To be done = Convert the rows below into a Markdown table with two columns, Index and Line. Give each nonblank line its own sequential number, and leave out blank lines.
— START OF Source records —
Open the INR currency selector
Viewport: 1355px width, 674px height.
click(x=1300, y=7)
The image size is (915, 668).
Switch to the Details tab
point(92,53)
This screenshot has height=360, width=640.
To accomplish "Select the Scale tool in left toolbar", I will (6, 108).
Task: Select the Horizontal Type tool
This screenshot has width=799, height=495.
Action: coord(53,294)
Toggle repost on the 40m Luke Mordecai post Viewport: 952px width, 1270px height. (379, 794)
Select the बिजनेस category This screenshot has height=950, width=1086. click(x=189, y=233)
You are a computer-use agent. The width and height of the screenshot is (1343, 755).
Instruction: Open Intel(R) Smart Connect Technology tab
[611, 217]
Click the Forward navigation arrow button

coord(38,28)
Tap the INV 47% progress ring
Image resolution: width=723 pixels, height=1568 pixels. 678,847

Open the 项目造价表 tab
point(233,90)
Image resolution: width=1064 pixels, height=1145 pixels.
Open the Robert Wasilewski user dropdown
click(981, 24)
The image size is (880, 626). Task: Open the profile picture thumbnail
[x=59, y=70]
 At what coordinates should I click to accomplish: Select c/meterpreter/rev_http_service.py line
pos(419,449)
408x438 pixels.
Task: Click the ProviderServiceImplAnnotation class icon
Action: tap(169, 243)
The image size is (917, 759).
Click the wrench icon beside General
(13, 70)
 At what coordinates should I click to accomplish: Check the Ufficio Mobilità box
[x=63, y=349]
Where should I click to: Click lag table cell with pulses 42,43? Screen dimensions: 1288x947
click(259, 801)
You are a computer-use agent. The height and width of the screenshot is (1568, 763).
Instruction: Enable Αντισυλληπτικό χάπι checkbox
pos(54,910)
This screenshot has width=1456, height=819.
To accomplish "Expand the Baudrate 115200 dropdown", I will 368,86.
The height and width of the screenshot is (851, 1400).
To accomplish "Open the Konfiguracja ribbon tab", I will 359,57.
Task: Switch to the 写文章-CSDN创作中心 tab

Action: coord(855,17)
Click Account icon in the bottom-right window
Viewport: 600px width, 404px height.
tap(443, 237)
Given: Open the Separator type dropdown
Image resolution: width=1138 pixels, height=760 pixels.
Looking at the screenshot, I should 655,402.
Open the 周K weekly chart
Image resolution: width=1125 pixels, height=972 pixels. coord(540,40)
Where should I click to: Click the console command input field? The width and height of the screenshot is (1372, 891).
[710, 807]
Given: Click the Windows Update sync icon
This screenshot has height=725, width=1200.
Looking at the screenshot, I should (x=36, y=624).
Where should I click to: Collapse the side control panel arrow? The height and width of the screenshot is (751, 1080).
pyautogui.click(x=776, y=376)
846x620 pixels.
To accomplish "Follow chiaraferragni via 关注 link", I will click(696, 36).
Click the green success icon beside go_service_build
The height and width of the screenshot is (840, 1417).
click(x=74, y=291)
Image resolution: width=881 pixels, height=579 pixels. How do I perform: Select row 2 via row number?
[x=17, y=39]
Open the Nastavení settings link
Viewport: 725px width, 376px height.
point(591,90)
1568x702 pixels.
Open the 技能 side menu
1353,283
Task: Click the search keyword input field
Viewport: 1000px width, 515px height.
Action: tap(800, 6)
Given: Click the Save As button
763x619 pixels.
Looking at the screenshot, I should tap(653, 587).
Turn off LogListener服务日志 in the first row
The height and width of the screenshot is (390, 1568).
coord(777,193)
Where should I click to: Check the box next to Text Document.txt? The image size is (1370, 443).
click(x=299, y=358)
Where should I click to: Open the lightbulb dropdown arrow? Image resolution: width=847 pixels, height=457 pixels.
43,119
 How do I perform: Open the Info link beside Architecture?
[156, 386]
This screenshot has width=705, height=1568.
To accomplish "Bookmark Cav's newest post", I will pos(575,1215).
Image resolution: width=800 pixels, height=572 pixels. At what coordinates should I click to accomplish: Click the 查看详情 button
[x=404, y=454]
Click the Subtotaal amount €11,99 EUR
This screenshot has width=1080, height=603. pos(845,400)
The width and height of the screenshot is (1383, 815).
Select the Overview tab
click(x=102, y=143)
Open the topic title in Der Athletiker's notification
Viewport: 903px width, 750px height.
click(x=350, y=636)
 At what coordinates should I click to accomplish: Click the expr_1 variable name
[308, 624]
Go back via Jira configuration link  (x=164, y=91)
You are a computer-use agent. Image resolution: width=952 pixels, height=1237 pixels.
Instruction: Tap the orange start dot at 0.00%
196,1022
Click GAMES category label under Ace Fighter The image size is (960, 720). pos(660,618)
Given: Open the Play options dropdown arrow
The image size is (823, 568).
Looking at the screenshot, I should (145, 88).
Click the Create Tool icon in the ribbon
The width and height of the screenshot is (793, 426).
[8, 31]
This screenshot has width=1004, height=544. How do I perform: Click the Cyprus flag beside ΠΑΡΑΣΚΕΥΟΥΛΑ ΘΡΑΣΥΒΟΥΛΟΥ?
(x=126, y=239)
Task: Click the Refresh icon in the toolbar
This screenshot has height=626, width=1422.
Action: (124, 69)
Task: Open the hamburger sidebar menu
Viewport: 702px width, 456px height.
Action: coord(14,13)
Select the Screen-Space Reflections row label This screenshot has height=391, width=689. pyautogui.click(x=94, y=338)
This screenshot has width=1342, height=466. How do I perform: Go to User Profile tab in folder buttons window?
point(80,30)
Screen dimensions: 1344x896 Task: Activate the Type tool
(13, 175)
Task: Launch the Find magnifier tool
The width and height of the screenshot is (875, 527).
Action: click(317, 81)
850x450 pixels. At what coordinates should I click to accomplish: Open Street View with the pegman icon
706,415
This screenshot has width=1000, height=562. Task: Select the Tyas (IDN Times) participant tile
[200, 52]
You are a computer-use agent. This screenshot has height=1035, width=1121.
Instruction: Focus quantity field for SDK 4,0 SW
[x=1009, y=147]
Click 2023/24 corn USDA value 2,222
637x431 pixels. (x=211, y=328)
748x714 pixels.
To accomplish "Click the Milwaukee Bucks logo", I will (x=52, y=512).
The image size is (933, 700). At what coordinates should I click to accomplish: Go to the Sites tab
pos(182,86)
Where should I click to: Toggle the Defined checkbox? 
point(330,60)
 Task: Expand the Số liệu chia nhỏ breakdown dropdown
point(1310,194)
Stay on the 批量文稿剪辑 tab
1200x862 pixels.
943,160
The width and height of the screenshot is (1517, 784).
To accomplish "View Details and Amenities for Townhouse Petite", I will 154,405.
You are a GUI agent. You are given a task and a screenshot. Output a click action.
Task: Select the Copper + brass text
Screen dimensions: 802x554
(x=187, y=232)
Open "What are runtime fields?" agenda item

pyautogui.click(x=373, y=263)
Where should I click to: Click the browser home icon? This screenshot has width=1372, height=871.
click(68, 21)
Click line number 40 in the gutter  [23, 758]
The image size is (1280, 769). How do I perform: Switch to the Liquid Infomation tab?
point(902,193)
— END OF Source records —
Full output =
| Index | Line |
|---|---|
| 1 | Open the INR currency selector |
| 2 | Viewport: 1355px width, 674px height. |
| 3 | click(x=1300, y=7) |
| 4 | The image size is (915, 668). |
| 5 | Switch to the Details tab |
| 6 | point(92,53) |
| 7 | This screenshot has height=360, width=640. |
| 8 | To accomplish "Select the Scale tool in left toolbar", I will (6, 108). |
| 9 | Task: Select the Horizontal Type tool |
| 10 | This screenshot has width=799, height=495. |
| 11 | Action: coord(53,294) |
| 12 | Toggle repost on the 40m Luke Mordecai post Viewport: 952px width, 1270px height. (379, 794) |
| 13 | Select the बिजनेस category This screenshot has height=950, width=1086. click(x=189, y=233) |
| 14 | You are a computer-use agent. The width and height of the screenshot is (1343, 755). |
| 15 | Instruction: Open Intel(R) Smart Connect Technology tab |
| 16 | [611, 217] |
| 17 | Click the Forward navigation arrow button |
| 18 | coord(38,28) |
| 19 | Tap the INV 47% progress ring |
| 20 | Image resolution: width=723 pixels, height=1568 pixels. 678,847 |
| 21 | Open the 项目造价表 tab |
| 22 | point(233,90) |
| 23 | Image resolution: width=1064 pixels, height=1145 pixels. |
| 24 | Open the Robert Wasilewski user dropdown |
| 25 | click(981, 24) |
| 26 | The image size is (880, 626). Task: Open the profile picture thumbnail |
| 27 | [x=59, y=70] |
| 28 |  At what coordinates should I click to accomplish: Select c/meterpreter/rev_http_service.py line |
| 29 | pos(419,449) |
| 30 | 408x438 pixels. |
| 31 | Task: Click the ProviderServiceImplAnnotation class icon |
| 32 | Action: tap(169, 243) |
| 33 | The image size is (917, 759). |
| 34 | Click the wrench icon beside General |
| 35 | (13, 70) |
| 36 |  At what coordinates should I click to accomplish: Check the Ufficio Mobilità box |
| 37 | [x=63, y=349] |
| 38 | Where should I click to: Click lag table cell with pulses 42,43? Screen dimensions: 1288x947 |
| 39 | click(259, 801) |
| 40 | You are a computer-use agent. The height and width of the screenshot is (1568, 763). |
| 41 | Instruction: Enable Αντισυλληπτικό χάπι checkbox |
| 42 | pos(54,910) |
| 43 | This screenshot has width=1456, height=819. |
| 44 | To accomplish "Expand the Baudrate 115200 dropdown", I will 368,86. |
| 45 | The height and width of the screenshot is (851, 1400). |
| 46 | To accomplish "Open the Konfiguracja ribbon tab", I will 359,57. |
| 47 | Task: Switch to the 写文章-CSDN创作中心 tab |
| 48 | Action: coord(855,17) |
| 49 | Click Account icon in the bottom-right window |
| 50 | Viewport: 600px width, 404px height. |
| 51 | tap(443, 237) |
| 52 | Given: Open the Separator type dropdown |
| 53 | Image resolution: width=1138 pixels, height=760 pixels. |
| 54 | Looking at the screenshot, I should 655,402. |
| 55 | Open the 周K weekly chart |
| 56 | Image resolution: width=1125 pixels, height=972 pixels. coord(540,40) |
| 57 | Where should I click to: Click the console command input field? The width and height of the screenshot is (1372, 891). |
| 58 | [710, 807] |
| 59 | Given: Click the Windows Update sync icon |
| 60 | This screenshot has height=725, width=1200. |
| 61 | Looking at the screenshot, I should (x=36, y=624). |
| 62 | Where should I click to: Collapse the side control panel arrow? The height and width of the screenshot is (751, 1080). |
| 63 | pyautogui.click(x=776, y=376) |
| 64 | 846x620 pixels. |
| 65 | To accomplish "Follow chiaraferragni via 关注 link", I will click(696, 36). |
| 66 | Click the green success icon beside go_service_build |
| 67 | The height and width of the screenshot is (840, 1417). |
| 68 | click(x=74, y=291) |
| 69 | Image resolution: width=881 pixels, height=579 pixels. How do I perform: Select row 2 via row number? |
| 70 | [x=17, y=39] |
| 71 | Open the Nastavení settings link |
| 72 | Viewport: 725px width, 376px height. |
| 73 | point(591,90) |
| 74 | 1568x702 pixels. |
| 75 | Open the 技能 side menu |
| 76 | 1353,283 |
| 77 | Task: Click the search keyword input field |
| 78 | Viewport: 1000px width, 515px height. |
| 79 | Action: tap(800, 6) |
| 80 | Given: Click the Save As button |
| 81 | 763x619 pixels. |
| 82 | Looking at the screenshot, I should tap(653, 587). |
| 83 | Turn off LogListener服务日志 in the first row |
| 84 | The height and width of the screenshot is (390, 1568). |
| 85 | coord(777,193) |
| 86 | Where should I click to: Check the box next to Text Document.txt? The image size is (1370, 443). |
| 87 | click(x=299, y=358) |
| 88 | Where should I click to: Open the lightbulb dropdown arrow? Image resolution: width=847 pixels, height=457 pixels. |
| 89 | 43,119 |
| 90 |  How do I perform: Open the Info link beside Architecture? |
| 91 | [156, 386] |
| 92 | This screenshot has width=705, height=1568. |
| 93 | To accomplish "Bookmark Cav's newest post", I will pos(575,1215). |
| 94 | Image resolution: width=800 pixels, height=572 pixels. At what coordinates should I click to accomplish: Click the 查看详情 button |
| 95 | [x=404, y=454] |
| 96 | Click the Subtotaal amount €11,99 EUR |
| 97 | This screenshot has width=1080, height=603. pos(845,400) |
| 98 | The width and height of the screenshot is (1383, 815). |
| 99 | Select the Overview tab |
| 100 | click(x=102, y=143) |
| 101 | Open the topic title in Der Athletiker's notification |
| 102 | Viewport: 903px width, 750px height. |
| 103 | click(x=350, y=636) |
| 104 |  At what coordinates should I click to accomplish: Click the expr_1 variable name |
| 105 | [308, 624] |
| 106 | Go back via Jira configuration link  (x=164, y=91) |
| 107 | You are a computer-use agent. Image resolution: width=952 pixels, height=1237 pixels. |
| 108 | Instruction: Tap the orange start dot at 0.00% |
| 109 | 196,1022 |
| 110 | Click GAMES category label under Ace Fighter The image size is (960, 720). pos(660,618) |
| 111 | Given: Open the Play options dropdown arrow |
| 112 | The image size is (823, 568). |
| 113 | Looking at the screenshot, I should (145, 88). |
| 114 | Click the Create Tool icon in the ribbon |
| 115 | The width and height of the screenshot is (793, 426). |
| 116 | [8, 31] |
| 117 | This screenshot has width=1004, height=544. How do I perform: Click the Cyprus flag beside ΠΑΡΑΣΚΕΥΟΥΛΑ ΘΡΑΣΥΒΟΥΛΟΥ? |
| 118 | (x=126, y=239) |
| 119 | Task: Click the Refresh icon in the toolbar |
| 120 | This screenshot has height=626, width=1422. |
| 121 | Action: (124, 69) |
| 122 | Task: Open the hamburger sidebar menu |
| 123 | Viewport: 702px width, 456px height. |
| 124 | Action: coord(14,13) |
| 125 | Select the Screen-Space Reflections row label This screenshot has height=391, width=689. pyautogui.click(x=94, y=338) |
| 126 | This screenshot has width=1342, height=466. How do I perform: Go to User Profile tab in folder buttons window? |
| 127 | point(80,30) |
| 128 | Screen dimensions: 1344x896 Task: Activate the Type tool |
| 129 | (13, 175) |
| 130 | Task: Launch the Find magnifier tool |
| 131 | The width and height of the screenshot is (875, 527). |
| 132 | Action: click(317, 81) |
| 133 | 850x450 pixels. At what coordinates should I click to accomplish: Open Street View with the pegman icon |
| 134 | 706,415 |
| 135 | This screenshot has width=1000, height=562. Task: Select the Tyas (IDN Times) participant tile |
| 136 | [200, 52] |
| 137 | You are a computer-use agent. This screenshot has height=1035, width=1121. |
| 138 | Instruction: Focus quantity field for SDK 4,0 SW |
| 139 | [x=1009, y=147] |
| 140 | Click 2023/24 corn USDA value 2,222 |
| 141 | 637x431 pixels. (x=211, y=328) |
| 142 | 748x714 pixels. |
| 143 | To accomplish "Click the Milwaukee Bucks logo", I will (x=52, y=512). |
| 144 | The image size is (933, 700). At what coordinates should I click to accomplish: Go to the Sites tab |
| 145 | pos(182,86) |
| 146 | Where should I click to: Toggle the Defined checkbox?  |
| 147 | point(330,60) |
| 148 |  Task: Expand the Số liệu chia nhỏ breakdown dropdown |
| 149 | point(1310,194) |
| 150 | Stay on the 批量文稿剪辑 tab |
| 151 | 1200x862 pixels. |
| 152 | 943,160 |
| 153 | The width and height of the screenshot is (1517, 784). |
| 154 | To accomplish "View Details and Amenities for Townhouse Petite", I will 154,405. |
| 155 | You are a GUI agent. You are given a task and a screenshot. Output a click action. |
| 156 | Task: Select the Copper + brass text |
| 157 | Screen dimensions: 802x554 |
| 158 | (x=187, y=232) |
| 159 | Open "What are runtime fields?" agenda item |
| 160 | pyautogui.click(x=373, y=263) |
| 161 | Where should I click to: Click the browser home icon? This screenshot has width=1372, height=871. |
| 162 | click(68, 21) |
| 163 | Click line number 40 in the gutter  [23, 758] |
| 164 | The image size is (1280, 769). How do I perform: Switch to the Liquid Infomation tab? |
| 165 | point(902,193) |